Há uma parte da direita que quer que o passado fique numa gaveta trancada. Há a sensação de que há uma parte da direita para a qual o passado da Espanha lhe incomoda. Creio que uma sociedade madura e uma democracia madura, consolidada, como a espanhola, tem que ser capaz de relacionar-se com seu passado e sua memória de forma natural e sem traumas.

Isso passa por um exercício de memória e reconhecimento do passado e daqueles que padeceram da ditadura, isso não deve ser um problema.

DCM: Esse projeto deve permitir declarar e processar pessoas que cometeram crimes na ditadura?

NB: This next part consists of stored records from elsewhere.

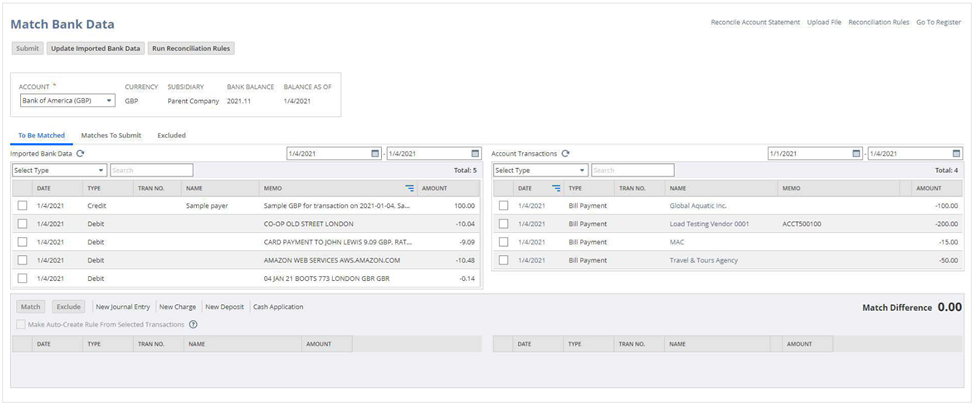Click the help icon beside Make Auto-Create Rule

click(x=193, y=324)
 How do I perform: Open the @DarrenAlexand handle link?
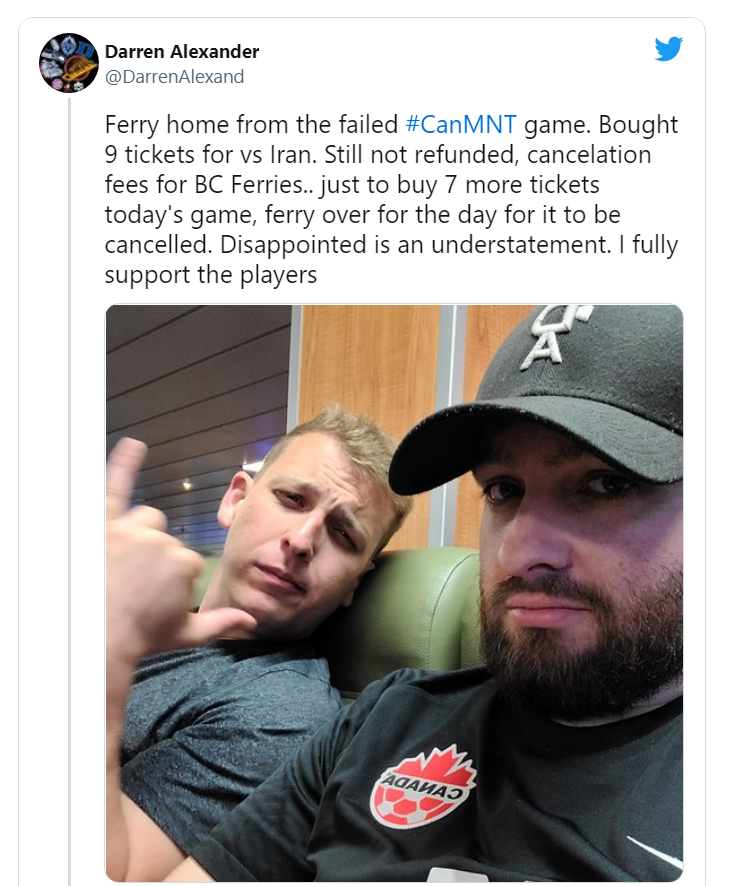point(174,76)
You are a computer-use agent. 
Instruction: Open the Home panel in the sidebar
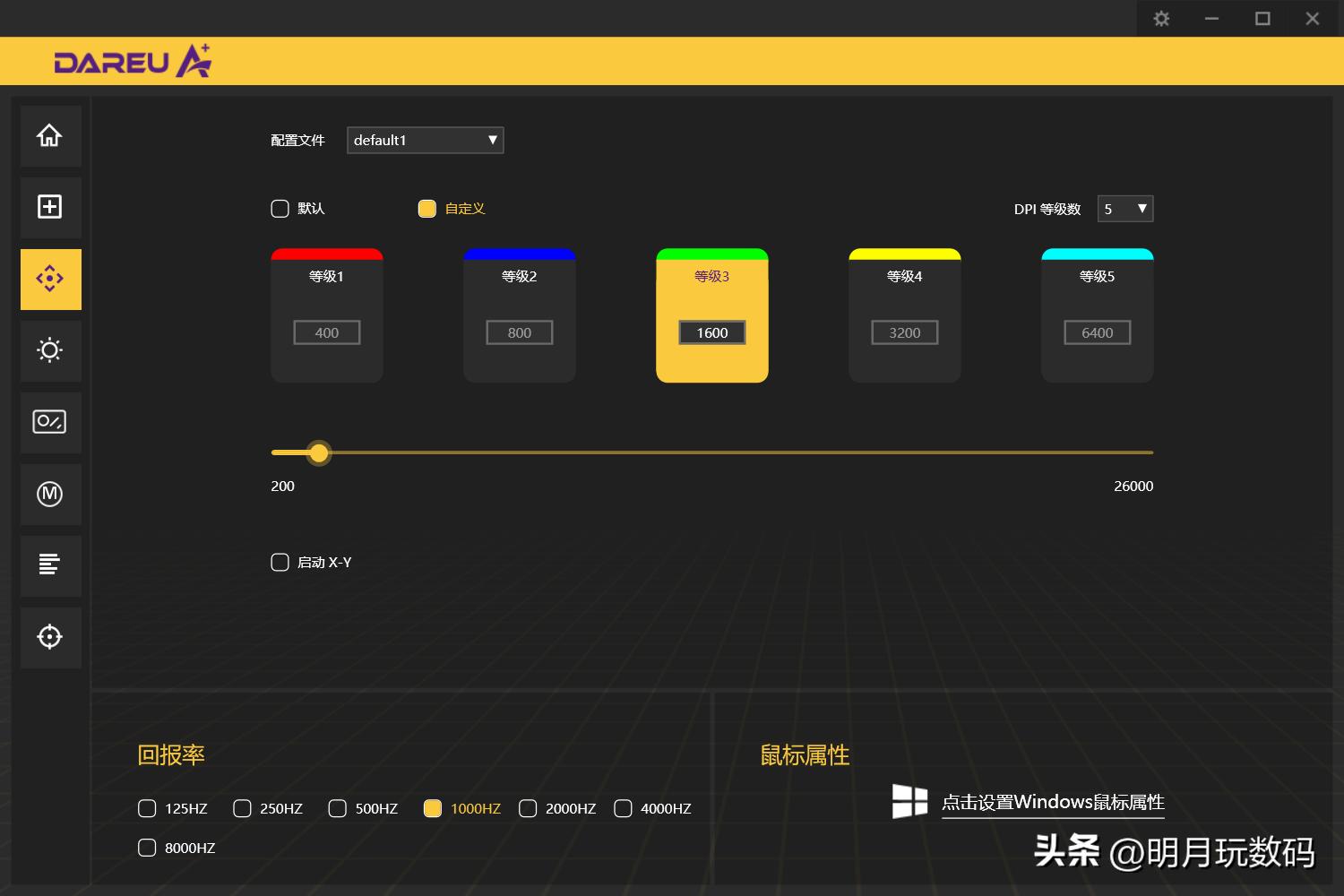pyautogui.click(x=50, y=135)
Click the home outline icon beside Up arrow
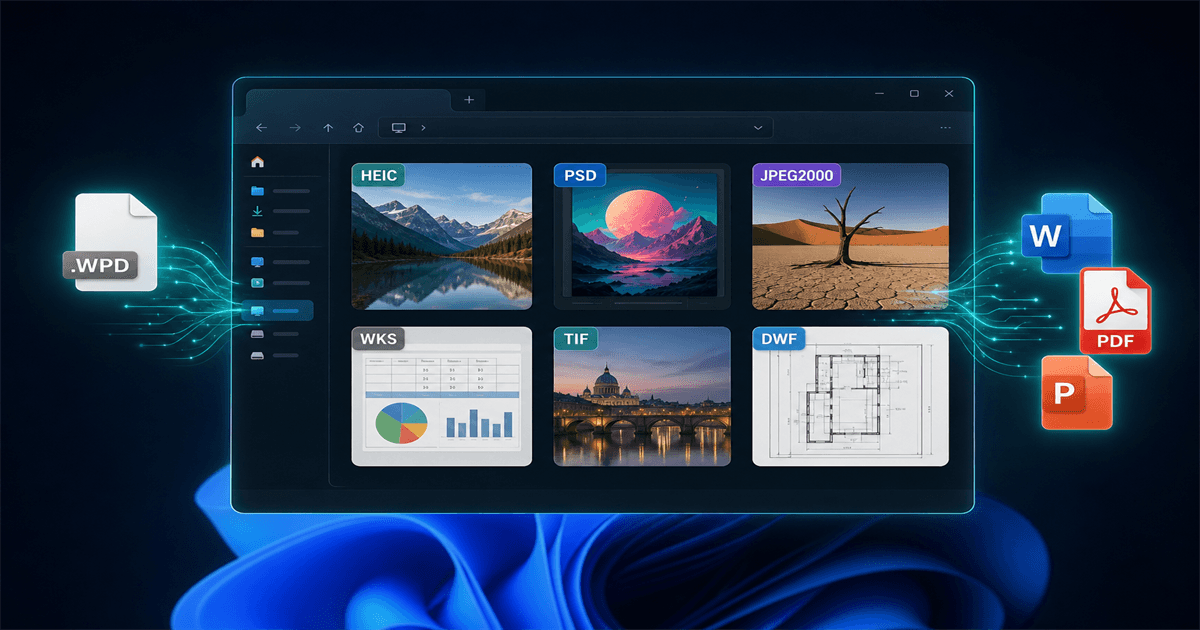1200x630 pixels. 358,128
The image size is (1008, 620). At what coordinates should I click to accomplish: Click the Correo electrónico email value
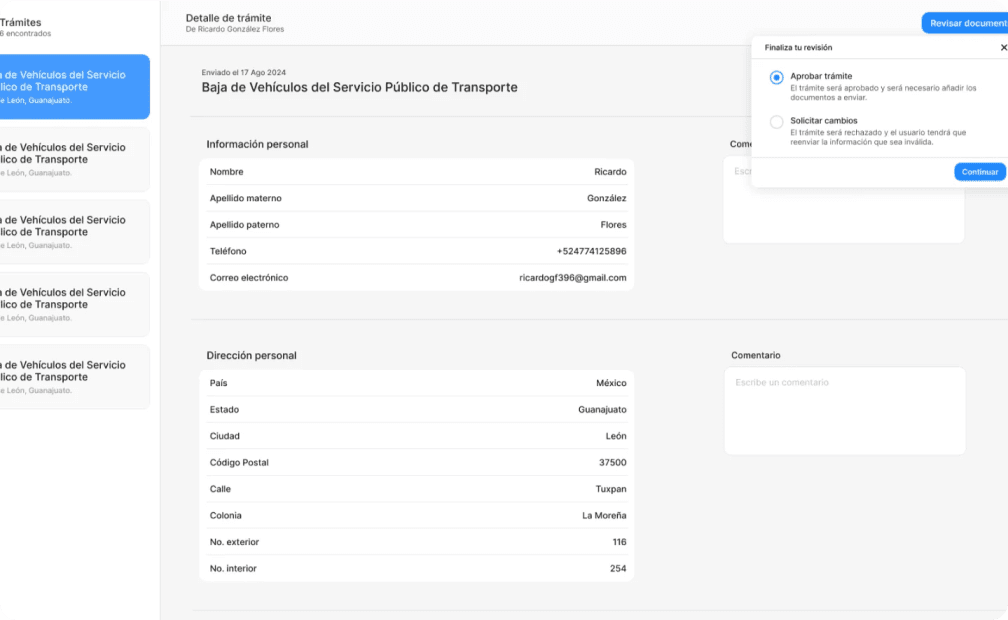click(572, 278)
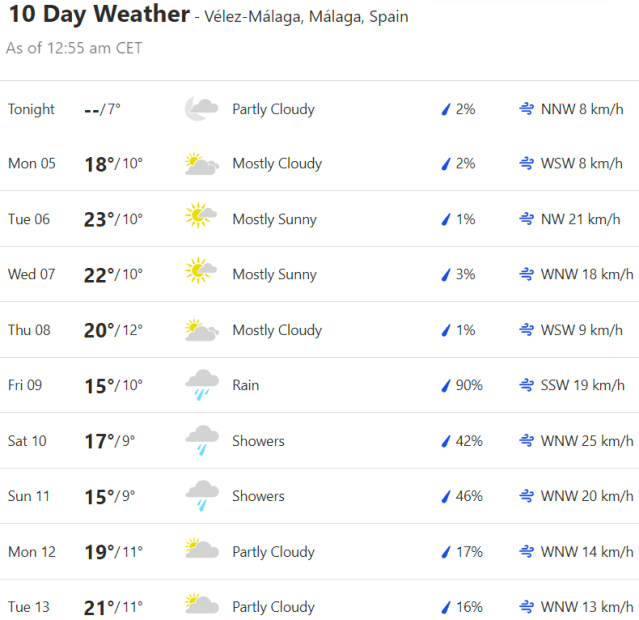Click the wind icon beside SSW 19 km/h

pos(526,385)
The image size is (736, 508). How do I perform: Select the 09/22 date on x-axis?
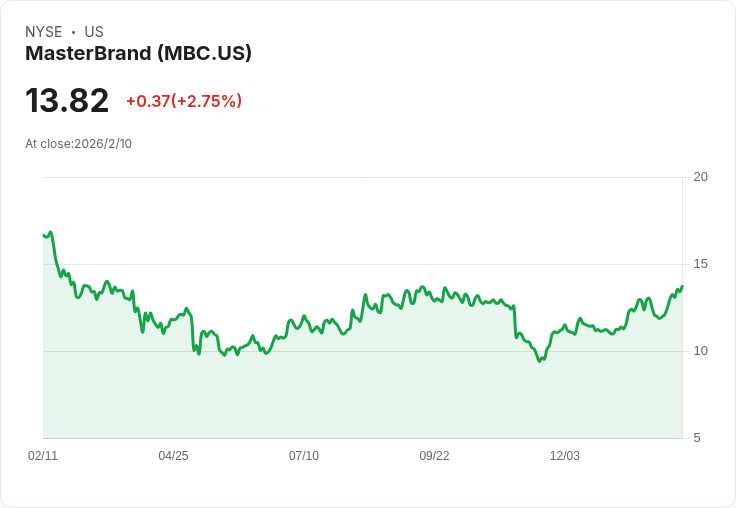tap(434, 456)
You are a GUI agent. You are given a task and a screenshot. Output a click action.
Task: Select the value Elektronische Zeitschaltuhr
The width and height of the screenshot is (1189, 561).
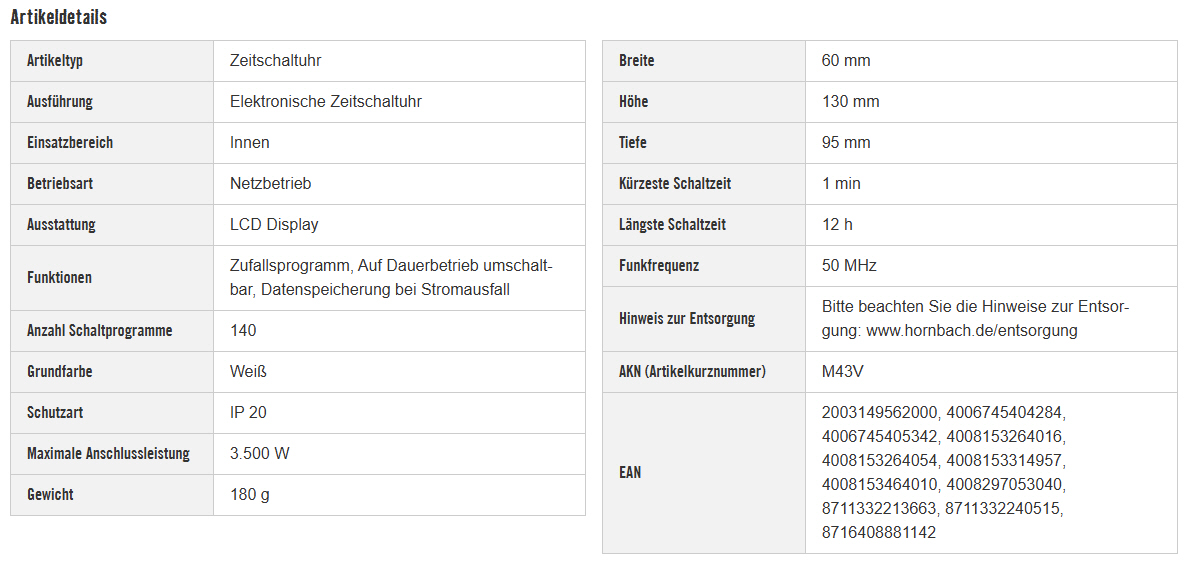pos(325,102)
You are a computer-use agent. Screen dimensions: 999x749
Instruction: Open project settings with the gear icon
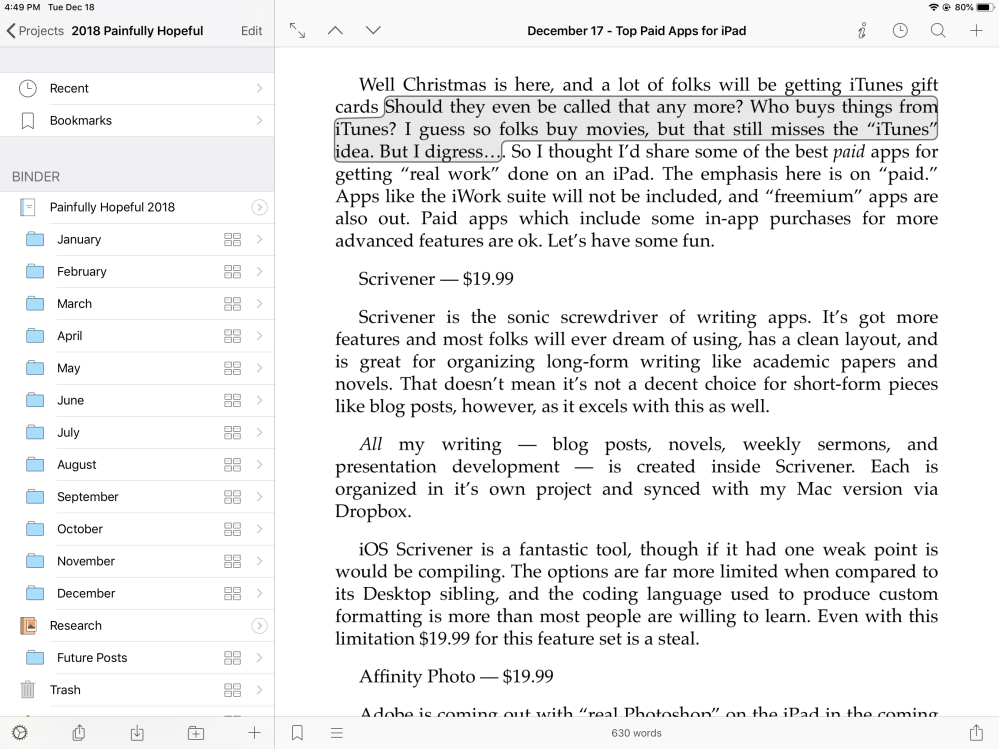[x=18, y=732]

Existe esse debate sobre as consequências jurídicas da lei, cujo objetivo principal, depois de 40 anos, é um reconhecimento do passado e não prestar contas. O objetivo principal é o reconhecimento do passado, as responsabilidades do passado, não é abrir capítulos do passado, é nos reconciliar com a verdade do nosso passado.

DCM: A nova coalizão alemã, de centro-esquerda, também constitui algo inédito na história do país. Que significado essa coalizão tem para a Europa?

Um enorme significado. A Alemanha não é apenas o país demográfica e economicamente na União Europeia, senão provavelmente o ator mais influente dentro da Europa. O que Berlim decide guia o conjunto da política europeia.

O que a coalizão decidir, depois da vitória da social-democracia alemã, dos nossos companheiros do SPD, com Olaf Scholz à frente. É uma nova coalizão, que ao nosso modo de ver, deve ser capaz de abordar os problemas de seu tempo, entre social-democratas, liberais e verdes.

O objetivo do pacto de governo é o aumento da proteção social, o poder aquisitivo, um impulso europeu e a luta contra o aquecimento global, um pacto no qual nós nos vemos muito refletidos. É muito importante porque terá irradiação, influência sobre o conjunto da Europa e é uma fórmula que vemos como atrativa.

DCM: Mas o comando das Finanças pelos liberais não é uma ameaça para a Espanha, que já sofreu muito com os programas de austeridade?

É fato que não é uma das melhores notícias que o Ministério das Finanças esteja nas mãos do partido liberal, de Lindner. Mas o acordo de coalizão também deixa claro que as decisões são tomadas pelo conjunto do governo e quem está à frente do governo é o chanceler social-democrata Olaf Scholz, que esteve à frente das Finanças quando se negociou o fundo de recuperação europeu.

Ainda que os liberais estejam à frente do Ministério das Finanças, nós esperamos que a chegada do novo governo alemão consolide a virada econômica da Europa, que fez uma política expansiva, de investimento, diferente do que fez há dez anos, uma política de austeridade que se demonstrou contraprodutiva economicamente e com enormes problemas e riscos políticos, que se consolide essa virada agora que se tem que renegociar as normas fiscais na União Europeia.